The Arado Ar 198 was a short-range reconnaissance aircraft designed to the same specifications as the Focke-Wulf Fw 189 but that never progressed beyond the prototype stage.
The Ar 198, Fw 189 and Blohm und Voss Bv 141 were all built to satisfy a German Air Ministry specification for a tactical reconnaissance aircraft to replace the Hs 126. The new aircraft was to carry a crew of three and to be faster and better armed than the Hs 126, and to be able to carry 441lb (200kg) of bombs.
Blohm and Voss responded with a very unusual asymmetrical aircraft, and Focke-Wulf with the twin-boom Fw 189. Only Arado produced a conventional aircraft. The Arado Ar 198 was a single engined, shoulder-winged monoplane, with a normal pilot's cockpit above the wing and a fixed undercarriage. Its only unusual feature was that it carried a second cockpit in the ventral position, below the wings. This was heavily glazed, giving the crew an excellent all-round view below the aircraft.

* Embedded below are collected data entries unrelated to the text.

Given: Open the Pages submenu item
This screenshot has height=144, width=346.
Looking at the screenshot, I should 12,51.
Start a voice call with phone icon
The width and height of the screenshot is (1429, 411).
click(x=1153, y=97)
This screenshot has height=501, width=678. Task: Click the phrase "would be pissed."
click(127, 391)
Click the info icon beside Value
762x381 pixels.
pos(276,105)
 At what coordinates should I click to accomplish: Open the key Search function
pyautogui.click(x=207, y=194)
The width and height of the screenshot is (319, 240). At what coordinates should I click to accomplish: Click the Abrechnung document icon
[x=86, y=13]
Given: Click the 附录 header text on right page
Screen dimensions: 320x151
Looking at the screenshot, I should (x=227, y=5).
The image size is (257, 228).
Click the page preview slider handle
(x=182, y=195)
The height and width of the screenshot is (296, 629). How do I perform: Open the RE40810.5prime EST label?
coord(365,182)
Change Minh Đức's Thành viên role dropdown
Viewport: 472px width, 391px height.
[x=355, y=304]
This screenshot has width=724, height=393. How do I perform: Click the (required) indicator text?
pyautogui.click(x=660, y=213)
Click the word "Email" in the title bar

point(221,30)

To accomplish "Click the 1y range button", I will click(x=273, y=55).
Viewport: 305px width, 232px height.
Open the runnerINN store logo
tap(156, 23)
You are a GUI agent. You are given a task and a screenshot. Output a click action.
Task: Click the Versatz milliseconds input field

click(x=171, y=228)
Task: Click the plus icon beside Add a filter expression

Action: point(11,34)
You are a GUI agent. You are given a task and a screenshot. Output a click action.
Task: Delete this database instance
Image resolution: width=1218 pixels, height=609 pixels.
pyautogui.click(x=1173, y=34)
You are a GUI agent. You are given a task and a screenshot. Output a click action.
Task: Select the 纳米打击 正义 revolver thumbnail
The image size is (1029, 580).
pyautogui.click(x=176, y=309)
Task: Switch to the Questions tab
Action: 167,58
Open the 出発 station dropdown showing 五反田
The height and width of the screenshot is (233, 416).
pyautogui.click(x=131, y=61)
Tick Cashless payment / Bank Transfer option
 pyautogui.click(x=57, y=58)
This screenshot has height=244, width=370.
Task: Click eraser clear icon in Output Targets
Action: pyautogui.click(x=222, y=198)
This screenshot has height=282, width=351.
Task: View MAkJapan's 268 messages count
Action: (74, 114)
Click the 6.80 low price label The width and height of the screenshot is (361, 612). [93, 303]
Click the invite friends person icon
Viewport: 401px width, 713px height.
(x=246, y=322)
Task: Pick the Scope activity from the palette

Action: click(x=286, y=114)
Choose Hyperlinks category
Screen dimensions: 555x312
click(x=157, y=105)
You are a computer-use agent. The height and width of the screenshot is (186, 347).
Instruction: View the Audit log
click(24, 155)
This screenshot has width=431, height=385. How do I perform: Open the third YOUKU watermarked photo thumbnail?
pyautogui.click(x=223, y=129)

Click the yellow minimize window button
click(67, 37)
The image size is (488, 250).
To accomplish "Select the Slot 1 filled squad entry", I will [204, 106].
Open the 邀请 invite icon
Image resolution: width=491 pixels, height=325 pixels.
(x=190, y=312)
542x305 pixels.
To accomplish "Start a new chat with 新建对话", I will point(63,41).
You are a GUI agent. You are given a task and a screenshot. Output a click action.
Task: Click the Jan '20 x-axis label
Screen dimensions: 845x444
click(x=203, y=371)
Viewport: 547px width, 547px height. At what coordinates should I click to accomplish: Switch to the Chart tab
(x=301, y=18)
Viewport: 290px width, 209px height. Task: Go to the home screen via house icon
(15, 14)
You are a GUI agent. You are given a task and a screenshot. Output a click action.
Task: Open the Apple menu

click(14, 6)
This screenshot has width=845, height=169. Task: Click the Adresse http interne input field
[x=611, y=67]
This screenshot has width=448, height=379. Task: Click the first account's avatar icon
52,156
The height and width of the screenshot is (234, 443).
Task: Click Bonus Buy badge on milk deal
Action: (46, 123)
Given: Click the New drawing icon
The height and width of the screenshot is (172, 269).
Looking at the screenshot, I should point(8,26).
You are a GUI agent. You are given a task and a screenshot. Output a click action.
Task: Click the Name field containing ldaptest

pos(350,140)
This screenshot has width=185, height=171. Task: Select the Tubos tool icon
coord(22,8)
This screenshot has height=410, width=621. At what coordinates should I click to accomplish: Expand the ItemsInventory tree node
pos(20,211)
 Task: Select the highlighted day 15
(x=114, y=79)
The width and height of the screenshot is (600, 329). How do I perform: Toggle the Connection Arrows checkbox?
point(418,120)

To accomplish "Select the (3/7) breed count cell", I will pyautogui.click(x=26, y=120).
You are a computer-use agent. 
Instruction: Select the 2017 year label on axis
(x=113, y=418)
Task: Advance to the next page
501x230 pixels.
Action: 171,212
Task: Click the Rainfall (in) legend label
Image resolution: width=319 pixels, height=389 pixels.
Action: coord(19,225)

The only Ar 198 was completed by 1938. At first it was the favoured design, partly because of the radical design of the Blohm und Voss design and the twin-engines of the Focke-Wulf aircraft, but early tests revealed that the Ar 198 suffered from poor handling. Work on the aircraft was soon abandoned, and it would be the Fw 189 that entered service.